Volcanic Eruptions

Science, Grade 6


Table Of Contents: Volcanic Eruptions

1. Inside a Volcano
Beneath the surface of a volcano is a magma reservoir where rock that is exposed to heat and pressure changes into magma. A long tube through the crust called a pipe connects the reservoir to the surface.
2. Vents and Craters
Lava flows out onto the surface through an opening called a vent. Some volcanoes form smaller side vents where lava and gases escape. A cone-shaped depression called a crater often forms during explosive eruptions.
3. Why Does a Volcano Erupt?
When magma rises toward the surface, gas bubbles expand and increase in pressure. The force of the gas pushes the magma out of the vent and causes an eruption.
4. Quiet Eruptions
There are two types of eruptions—quiet and explosive. Quiet eruptions are non-explosive and occur in volcanoes with low-viscosity, low-silica magma. The fast-moving lava flows out of the vent and across the surface of the land.
5. Explosive Eruptions
Explosive eruptions occur in volcanoes with thick, high-viscosity magma that is high in silica. Magma builds up within the volcano's pipe rather than flowing out. Pressure increases until an explosive eruption occurs.
6. Pyroclastic Flow and Lahar
Explosive eruptions release a mixture called a pyroclastic flow made up of hot ash, rocks and gases. A fast-moving mudflow called a lahar can also form during an explosive eruption.
7. Volcanic Material and Rocks
Volcanic material can be found in all different sizes from tiny ash particles, to cinders, to large pieces called volcanic bombs. Obsidian, pumice, basalt, and rhyolite are all igneous rocks that form from volcanic eruptions.

Questions on the material –
[1] From the volcanic eruptions lesson, list every igneous rock named as forming from volcanic eruptions.
[2] According to the volcanic eruptions lesson, what connects a volcano's magma reservoir to the surface?

(Stored items)

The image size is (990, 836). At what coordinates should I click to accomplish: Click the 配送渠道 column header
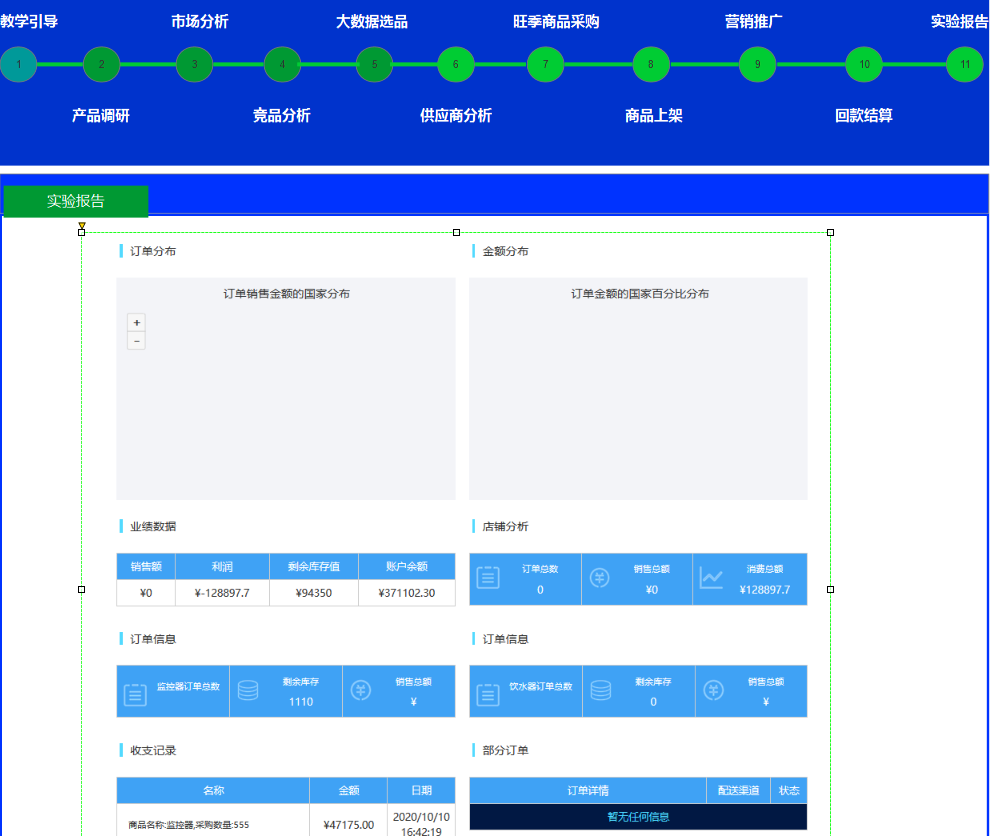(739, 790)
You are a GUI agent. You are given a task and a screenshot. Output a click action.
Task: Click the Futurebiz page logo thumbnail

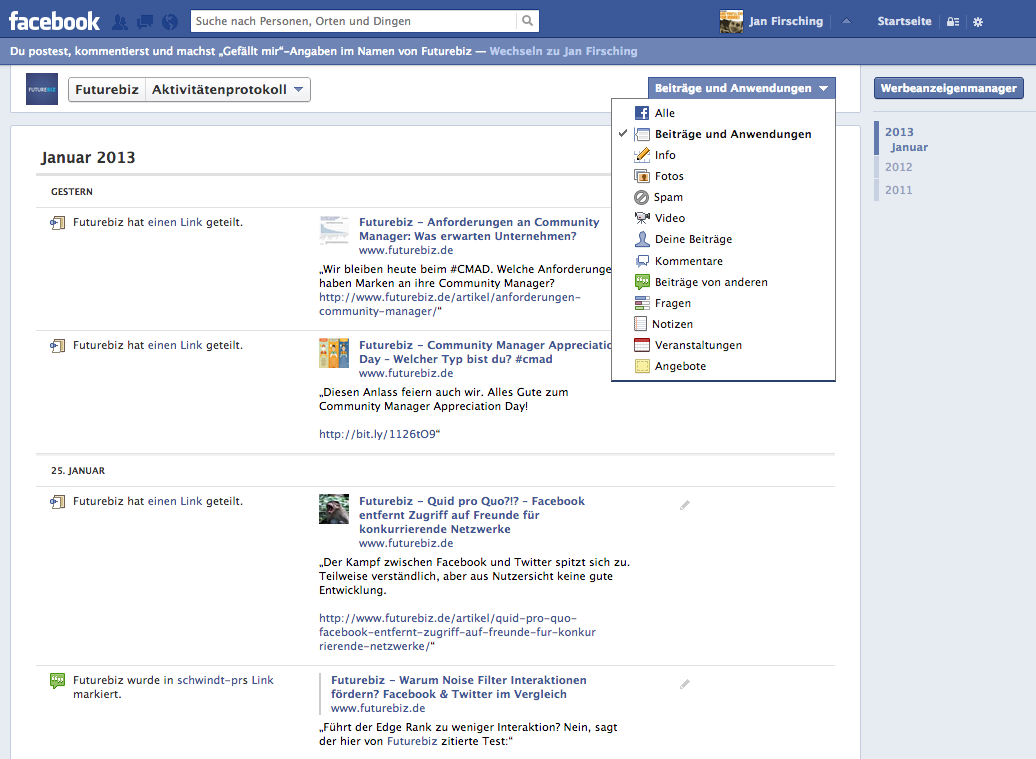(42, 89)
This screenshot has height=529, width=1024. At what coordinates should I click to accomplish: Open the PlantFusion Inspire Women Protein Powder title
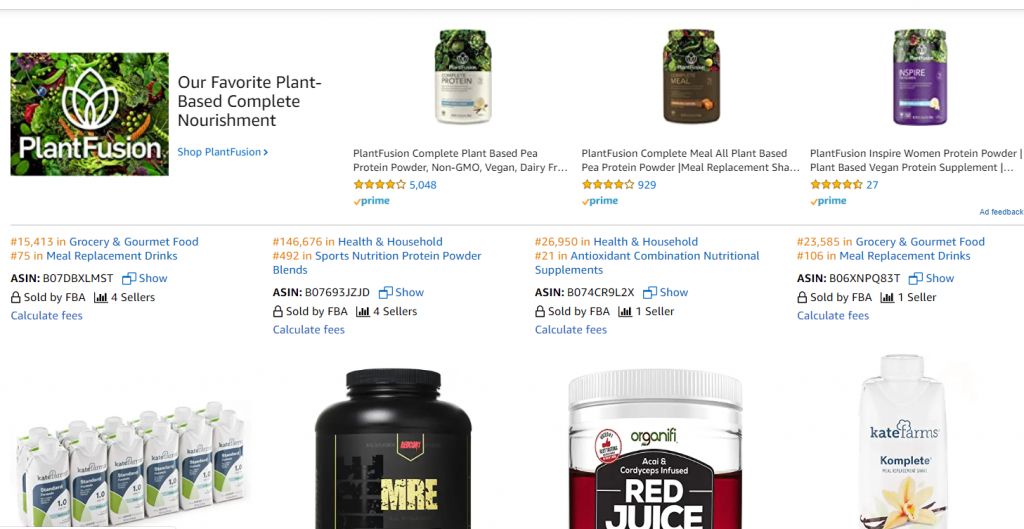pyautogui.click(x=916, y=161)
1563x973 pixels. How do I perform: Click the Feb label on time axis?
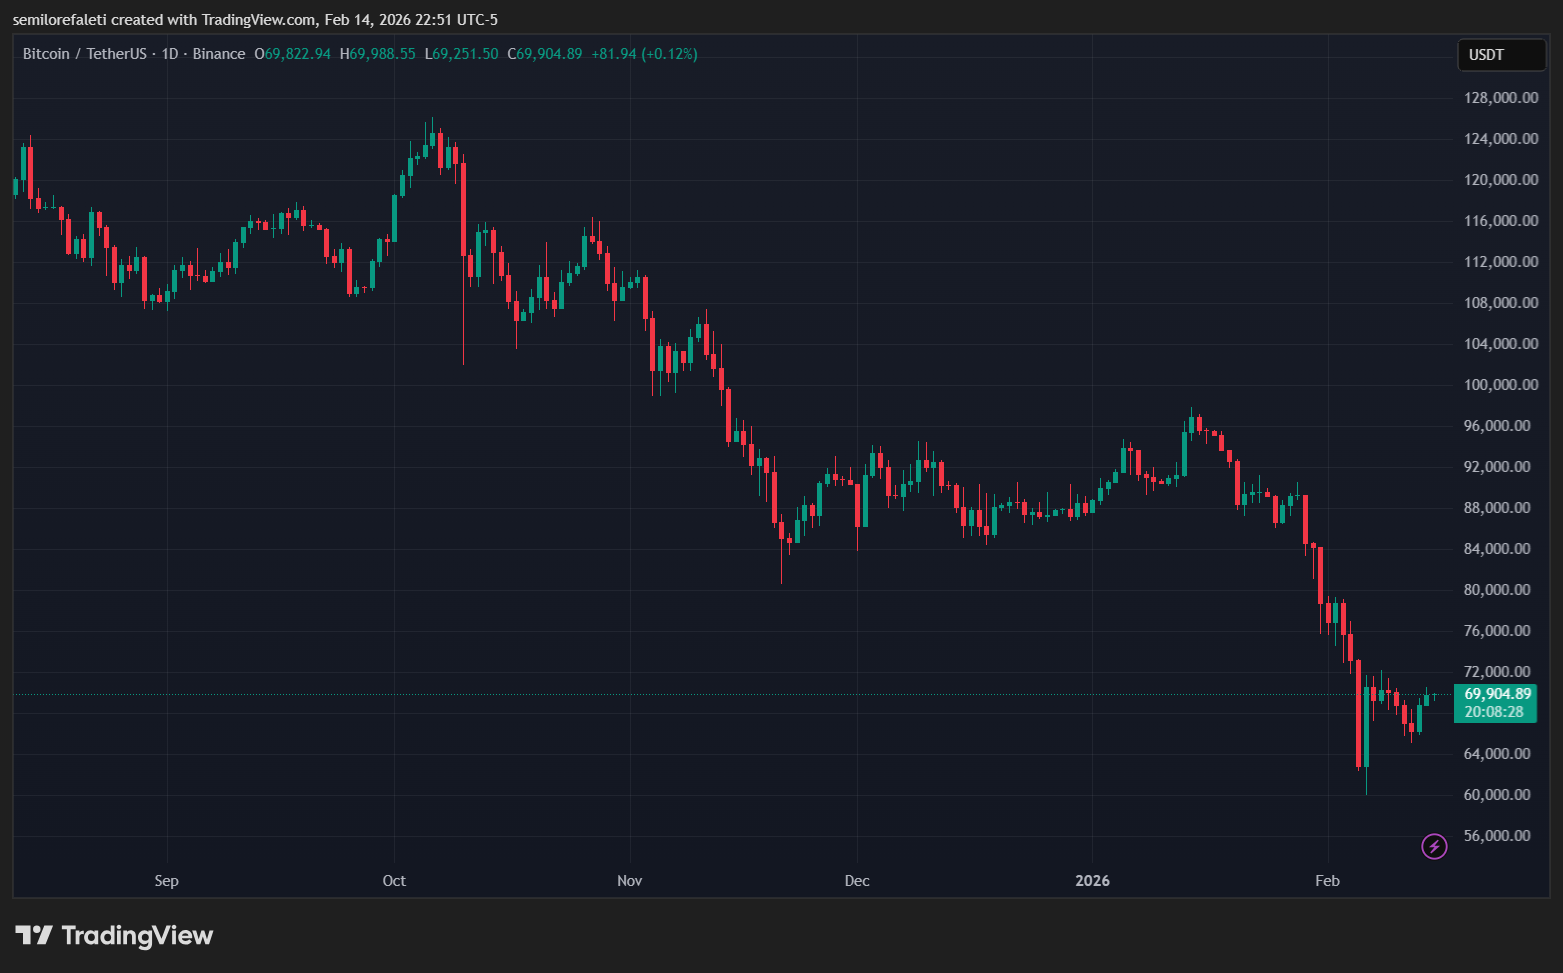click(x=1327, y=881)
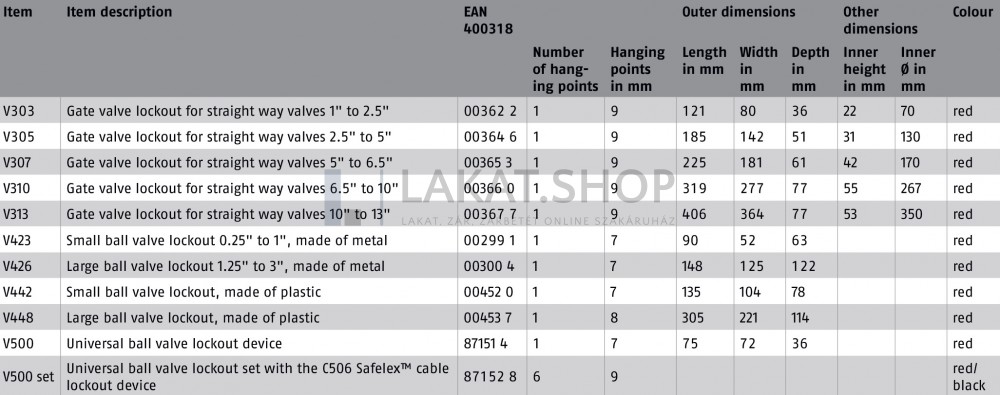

Completed exercise –
[1] Obsidian, pumice, basalt, rhyolite

[2] A long tube through the crust called a pipe.